◆ EXERCISE AIM: Only the opening lines of the listing, through the one with "Given: Share the post using the Share icon", are to be retyped, each exactly as it stands.
___ ENTRIES SHOWN
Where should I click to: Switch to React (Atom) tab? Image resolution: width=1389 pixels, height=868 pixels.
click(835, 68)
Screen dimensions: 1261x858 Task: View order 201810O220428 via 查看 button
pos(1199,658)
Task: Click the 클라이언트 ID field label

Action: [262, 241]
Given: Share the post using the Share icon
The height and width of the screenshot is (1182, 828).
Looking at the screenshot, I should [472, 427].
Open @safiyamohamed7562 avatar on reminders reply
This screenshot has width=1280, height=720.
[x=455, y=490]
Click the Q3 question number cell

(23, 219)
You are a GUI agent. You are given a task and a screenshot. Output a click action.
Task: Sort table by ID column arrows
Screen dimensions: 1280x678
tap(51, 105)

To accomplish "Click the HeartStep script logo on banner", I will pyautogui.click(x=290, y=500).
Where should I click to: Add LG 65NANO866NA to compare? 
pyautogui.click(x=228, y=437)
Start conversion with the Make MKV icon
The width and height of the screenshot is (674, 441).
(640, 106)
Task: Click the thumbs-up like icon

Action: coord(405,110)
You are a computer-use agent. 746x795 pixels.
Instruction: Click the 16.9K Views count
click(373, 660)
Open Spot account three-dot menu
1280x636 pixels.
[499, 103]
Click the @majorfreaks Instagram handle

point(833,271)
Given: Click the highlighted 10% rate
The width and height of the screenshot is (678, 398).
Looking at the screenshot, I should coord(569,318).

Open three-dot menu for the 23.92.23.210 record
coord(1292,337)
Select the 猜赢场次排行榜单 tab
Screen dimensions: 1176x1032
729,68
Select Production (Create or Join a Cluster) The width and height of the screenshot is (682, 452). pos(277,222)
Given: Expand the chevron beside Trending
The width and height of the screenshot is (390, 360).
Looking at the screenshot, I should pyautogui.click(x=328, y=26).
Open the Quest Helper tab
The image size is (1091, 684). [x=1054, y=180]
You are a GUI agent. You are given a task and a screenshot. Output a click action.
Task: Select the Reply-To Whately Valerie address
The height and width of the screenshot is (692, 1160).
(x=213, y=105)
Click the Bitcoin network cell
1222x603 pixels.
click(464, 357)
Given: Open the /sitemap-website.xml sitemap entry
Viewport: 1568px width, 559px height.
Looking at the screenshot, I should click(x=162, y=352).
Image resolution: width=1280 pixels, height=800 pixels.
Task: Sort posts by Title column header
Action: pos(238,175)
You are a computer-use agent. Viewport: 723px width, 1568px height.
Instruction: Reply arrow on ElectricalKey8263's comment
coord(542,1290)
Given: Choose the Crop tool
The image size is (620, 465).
______
◆ ANSWER AREA:
Where should I click to: Switch to React (Atom) tab? Image resolution: width=1389 pixels, height=868 pixels.
click(835, 68)
Screen dimensions: 1261x858 Task: View order 201810O220428 via 查看 button
pos(1199,658)
Task: Click the 클라이언트 ID field label

Action: [262, 241]
Given: Share the post using the Share icon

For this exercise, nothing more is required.